The thoughts of the world are focused on Haiti tonight as this impoverished nation digs out from a devastating earthquake. One moment it was a tranquil Tuesday afternoon, the next a terrifying melee with mother nature, as buildings crumbled and destruction settled on Port-au-Prince, a city of nearly two million souls.

Following on much maligned reactions to the 2004 Indian Ocean tsunami and Hurricane Katrina in 2005, the world seems to be responding quickly and appropriately to this unfathomable tragedy.

Dylan and I listened to the coverage on CBC Radio as we made the long drive back to Fort McMurray early this morning, soaking in painful accounts of dying children, collapsed hospitals and millions forced into the streets, homeless, hungry and thirsty. My heart ached as we listened to the statement from Governor General Michaelle Jean. Originally from Haiti, her connections to that nation are many and deeply personal, as her voice cracked, tears flowed and her heart cried out.

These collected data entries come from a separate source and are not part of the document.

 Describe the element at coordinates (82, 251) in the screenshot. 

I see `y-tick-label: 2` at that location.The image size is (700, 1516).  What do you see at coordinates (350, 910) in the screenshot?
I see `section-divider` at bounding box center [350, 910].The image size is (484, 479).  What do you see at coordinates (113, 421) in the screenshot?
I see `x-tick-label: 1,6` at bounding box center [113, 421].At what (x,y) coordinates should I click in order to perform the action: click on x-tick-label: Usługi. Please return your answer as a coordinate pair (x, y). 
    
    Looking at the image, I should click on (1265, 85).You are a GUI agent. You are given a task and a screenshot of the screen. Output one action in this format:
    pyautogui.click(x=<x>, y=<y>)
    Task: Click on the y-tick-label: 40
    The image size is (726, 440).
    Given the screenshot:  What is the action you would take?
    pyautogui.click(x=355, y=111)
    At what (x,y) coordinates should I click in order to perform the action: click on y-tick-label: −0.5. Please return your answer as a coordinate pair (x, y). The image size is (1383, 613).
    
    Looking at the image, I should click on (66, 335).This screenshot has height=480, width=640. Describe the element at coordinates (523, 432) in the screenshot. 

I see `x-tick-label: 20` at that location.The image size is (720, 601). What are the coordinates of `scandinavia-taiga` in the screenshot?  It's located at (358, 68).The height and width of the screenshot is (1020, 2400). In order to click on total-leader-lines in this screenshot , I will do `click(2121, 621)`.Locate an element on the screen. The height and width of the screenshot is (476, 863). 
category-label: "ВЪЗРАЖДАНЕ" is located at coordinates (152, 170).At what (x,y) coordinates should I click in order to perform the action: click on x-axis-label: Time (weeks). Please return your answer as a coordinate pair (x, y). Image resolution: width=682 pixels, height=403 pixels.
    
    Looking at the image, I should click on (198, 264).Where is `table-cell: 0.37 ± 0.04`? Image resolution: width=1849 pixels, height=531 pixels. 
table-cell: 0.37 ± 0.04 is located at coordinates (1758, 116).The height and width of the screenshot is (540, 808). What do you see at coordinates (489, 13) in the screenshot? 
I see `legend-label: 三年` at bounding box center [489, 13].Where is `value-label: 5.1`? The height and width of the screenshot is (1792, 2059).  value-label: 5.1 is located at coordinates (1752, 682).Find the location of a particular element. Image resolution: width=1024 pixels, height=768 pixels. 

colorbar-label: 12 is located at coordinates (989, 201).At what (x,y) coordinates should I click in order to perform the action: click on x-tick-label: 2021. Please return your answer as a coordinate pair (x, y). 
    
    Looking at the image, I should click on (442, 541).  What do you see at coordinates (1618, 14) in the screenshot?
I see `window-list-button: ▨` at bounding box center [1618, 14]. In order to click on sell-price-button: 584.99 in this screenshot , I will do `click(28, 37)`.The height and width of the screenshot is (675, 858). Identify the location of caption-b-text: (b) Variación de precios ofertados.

The Haitian tragedy was punctuated by a loss closer to home. A member of our Keyano family is with the angels today after an inspiring life and a courageous battle with cancer. When told by her doctors that she had only a few months left, she said "No! I choose to live." And live she did, for much longer than they thought possible, and with more verve and gumption than most of us show in an entire lifetime.

The last time I saw Jan was at the Keyano College Foundation Gala on November 7th. Sparkling, smiling, and wearing a stunning dress, she chose to squeeze every last breath out of the life that she was given.

I thought about the people of Haiti and of Jan as I went up and down our basement stairs about 30 times. With Heather off to Edmonton for a few days of massage training, I realized that getting to the gym would be an impossibility, as I have to watch the boys. So, I decided to improvise. Some stairs, some core exercises, some stretches and all is good.